Aim of the exercise: Return all lines of the data in which the string "agent" occurs.

☆ ☆ ☆

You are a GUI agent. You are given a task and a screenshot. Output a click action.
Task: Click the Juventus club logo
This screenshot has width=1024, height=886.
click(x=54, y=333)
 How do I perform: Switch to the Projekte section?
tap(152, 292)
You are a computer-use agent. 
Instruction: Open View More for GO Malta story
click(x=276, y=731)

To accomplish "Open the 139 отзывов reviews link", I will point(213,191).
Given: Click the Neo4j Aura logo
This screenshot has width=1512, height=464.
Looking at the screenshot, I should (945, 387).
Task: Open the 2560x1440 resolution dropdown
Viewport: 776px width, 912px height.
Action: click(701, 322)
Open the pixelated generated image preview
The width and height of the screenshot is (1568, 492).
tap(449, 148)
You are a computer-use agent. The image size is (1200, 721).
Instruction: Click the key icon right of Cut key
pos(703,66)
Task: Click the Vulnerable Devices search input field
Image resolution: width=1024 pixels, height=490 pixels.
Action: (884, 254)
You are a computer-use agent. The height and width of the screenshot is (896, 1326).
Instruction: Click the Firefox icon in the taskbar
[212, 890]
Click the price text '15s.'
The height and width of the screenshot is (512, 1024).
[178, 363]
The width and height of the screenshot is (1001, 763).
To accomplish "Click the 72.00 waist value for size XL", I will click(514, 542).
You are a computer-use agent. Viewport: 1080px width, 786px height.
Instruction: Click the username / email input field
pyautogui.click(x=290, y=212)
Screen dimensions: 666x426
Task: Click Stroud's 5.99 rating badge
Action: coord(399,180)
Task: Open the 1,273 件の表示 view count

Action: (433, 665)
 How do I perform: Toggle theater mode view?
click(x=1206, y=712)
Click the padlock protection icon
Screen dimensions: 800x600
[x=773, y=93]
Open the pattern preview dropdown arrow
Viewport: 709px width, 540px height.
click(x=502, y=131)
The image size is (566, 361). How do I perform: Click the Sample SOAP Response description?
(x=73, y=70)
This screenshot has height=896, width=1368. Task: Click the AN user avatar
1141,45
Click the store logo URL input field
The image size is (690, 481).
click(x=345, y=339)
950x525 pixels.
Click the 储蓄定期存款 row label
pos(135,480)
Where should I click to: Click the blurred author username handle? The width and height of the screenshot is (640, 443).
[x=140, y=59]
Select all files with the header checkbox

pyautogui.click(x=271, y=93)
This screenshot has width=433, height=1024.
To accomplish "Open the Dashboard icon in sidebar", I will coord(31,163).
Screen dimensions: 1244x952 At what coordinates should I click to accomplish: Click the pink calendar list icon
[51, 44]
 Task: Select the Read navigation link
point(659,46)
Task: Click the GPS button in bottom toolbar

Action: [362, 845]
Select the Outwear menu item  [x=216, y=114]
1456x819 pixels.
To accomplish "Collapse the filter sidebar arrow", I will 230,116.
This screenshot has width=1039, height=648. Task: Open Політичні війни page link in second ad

☆ ☆ ☆

Answer for the task:
You are a GUI agent. You are given a task and a screenshot. Output a click action.
You are a computer-use agent. 
You are a computer-use agent. The image size is (1200, 721).
You are a computer-use agent. The height and width of the screenshot is (896, 1326).
You are a computer-use agent. Viewport: 1080px width, 786px height.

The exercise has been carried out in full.